Veppanatham is a village located in Salem district, Tamil Nadu, India.The Ponnolinagar village is also comes under Veppanatham Panchayath.

Located in 

It is located 77 km towards East from District headquarters Salem. 10 km from Thalaivasal and 25 km from Attur and also 16 km from Chinnasalem.

Pin Code and STD Code 

Postal Services are given to this Village by the Varagoor post office which is located around 2 Kilometer from here.

Pin Code : 636112 . STD Code : 04282.

How to reach 

You can get buses from Attur or Thalaivasal bus stand. Bus numbers : 12, 34, Ravikumar . Also, Mini bus facility is available from Thalaivasal.

Bus Stop Name: Veppanatham.

Nearby Railway station

Melnariyapanur Railway Station, Talaivasal Railway Station are the very nearby railway stations to Veppanatham.

School 
Veppanantham has panchayat union middle school near the bus stop.

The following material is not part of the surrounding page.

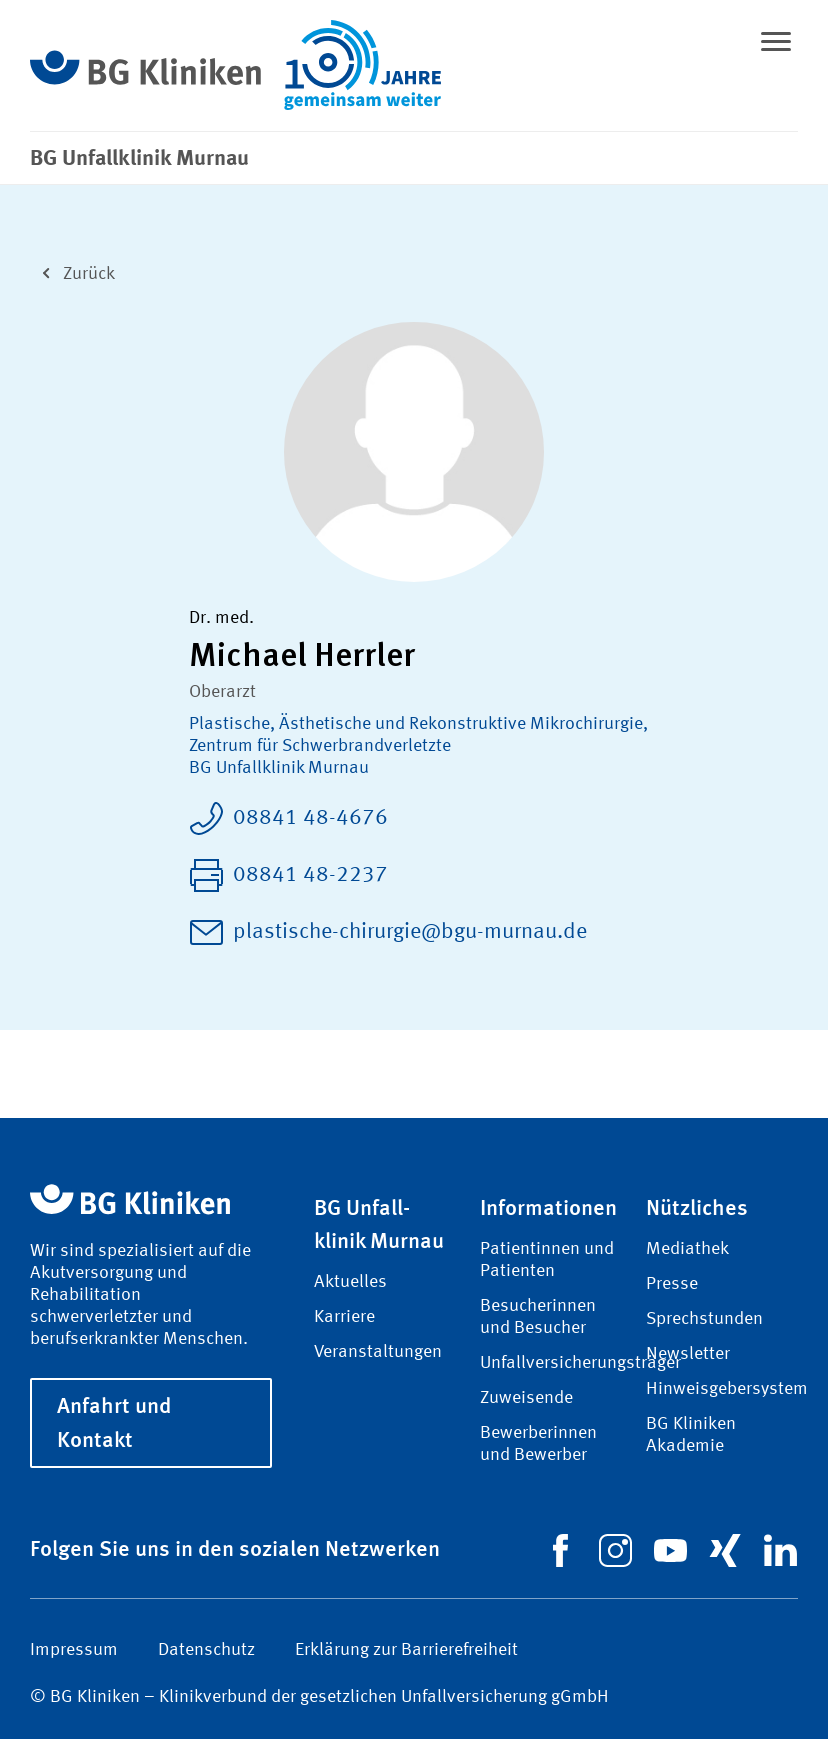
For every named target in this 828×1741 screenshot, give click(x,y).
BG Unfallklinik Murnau (279, 770)
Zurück (72, 273)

Also, two privates schools are available namely Bharathi Vidhyalaya Matriculation Higher Secondary School and Classic Matriculation Higher Secondary School.

One Govt. High School at a nearby town called Siruvachur, A Govt.Middle school at Veppanatham and a Govt.Kinder school at Ponnolinagar Village which comes under Veppanatham Panchayat.

Temples 
In this village has two oldest temples Panchaliamman, Vinayagar and Perumal, these temples are nearly 150 years old.